I told him: “Well, I am surprised
that you are surprised. I can’t even imagine that in the US there are schools
with metal detectors because the kids may be carrying firearms. When I was in
school, I had not even seen a firearm, except in parades.” This hit home more than I
had anticipated. The Chicagoan said, sheepishly, that it was true and he had
studied at such a school! I was surprised that he admitted that.
I wanted these people to know
that however superior they may feel to the rest of the world, they do not live
in a perfect country, either. I continued and said, “Well, you find it
difficult to understand Indian traffic. I don’t understand the American gun
culture at all - if culture is the right word to describe it. Thousands of
innocent people are killed and you don’t do anything about it! School
shootings, public shootings, and what not. Everyone claims that they have a gun
to protect themselves and as a deterrent. If that were the case, America would
be the safest place in the world. But it is the most unsafe in this respect.

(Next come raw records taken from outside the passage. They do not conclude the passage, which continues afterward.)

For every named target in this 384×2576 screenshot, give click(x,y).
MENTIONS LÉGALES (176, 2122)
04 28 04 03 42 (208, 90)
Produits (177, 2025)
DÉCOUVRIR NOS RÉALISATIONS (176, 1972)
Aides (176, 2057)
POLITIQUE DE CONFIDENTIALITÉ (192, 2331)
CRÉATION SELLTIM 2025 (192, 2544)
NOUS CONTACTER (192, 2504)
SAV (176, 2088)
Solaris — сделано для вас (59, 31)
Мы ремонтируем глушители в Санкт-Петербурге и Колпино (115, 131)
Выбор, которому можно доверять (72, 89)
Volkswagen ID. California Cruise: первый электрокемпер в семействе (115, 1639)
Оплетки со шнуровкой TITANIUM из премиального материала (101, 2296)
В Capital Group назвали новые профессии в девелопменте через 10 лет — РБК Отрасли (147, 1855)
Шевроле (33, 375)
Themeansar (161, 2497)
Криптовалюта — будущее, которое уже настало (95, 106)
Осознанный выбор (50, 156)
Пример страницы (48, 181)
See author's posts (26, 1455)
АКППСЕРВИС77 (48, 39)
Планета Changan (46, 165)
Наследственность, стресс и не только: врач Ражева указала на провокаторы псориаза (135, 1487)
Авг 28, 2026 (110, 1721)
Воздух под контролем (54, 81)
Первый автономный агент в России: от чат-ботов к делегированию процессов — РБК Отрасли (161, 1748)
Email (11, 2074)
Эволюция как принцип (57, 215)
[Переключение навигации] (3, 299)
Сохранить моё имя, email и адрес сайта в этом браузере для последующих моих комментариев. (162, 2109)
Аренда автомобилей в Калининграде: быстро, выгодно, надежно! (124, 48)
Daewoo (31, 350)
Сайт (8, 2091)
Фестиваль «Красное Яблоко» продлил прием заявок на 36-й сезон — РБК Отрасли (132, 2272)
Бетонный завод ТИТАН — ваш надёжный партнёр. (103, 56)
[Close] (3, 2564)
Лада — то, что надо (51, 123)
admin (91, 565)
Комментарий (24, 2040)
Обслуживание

So, I understand that you do not understand many things Indian. No one
understands many things American.
Now the couple admit that they
own a gun too and looked as if they wanted to change the subject. I swallowed
the last of the beer in my glass and said, “Ready for dinner?” They were. Now I
donned the role of a culinary guide on Indian food. “No. No one eats such food
at home every day. No, all this is north Indian food and South Indian food is
very different . . .”
Thinking about the shootings,
what is less comprehensible is the inane (or do I mean insane?) words of
politicians. “The victims are in our thoughts. We pray for them.” Fat lot of
good it does to the victims, and more cruelly, to the bereaved families. What
could actually be done – greater controls on gun purchases, let alone
eliminating them, is never on the agenda!
PS. I used to blog fairly
regularly a long time ago. That was when reading was a major part of my day
job. Then, writing became the major part and I had stopped blogging. I had been
planning to write this up often – as often as the regular, almost ritualistic, bloodletting-through-gunfire,
that America indulges in. The latest one did trigger me into action.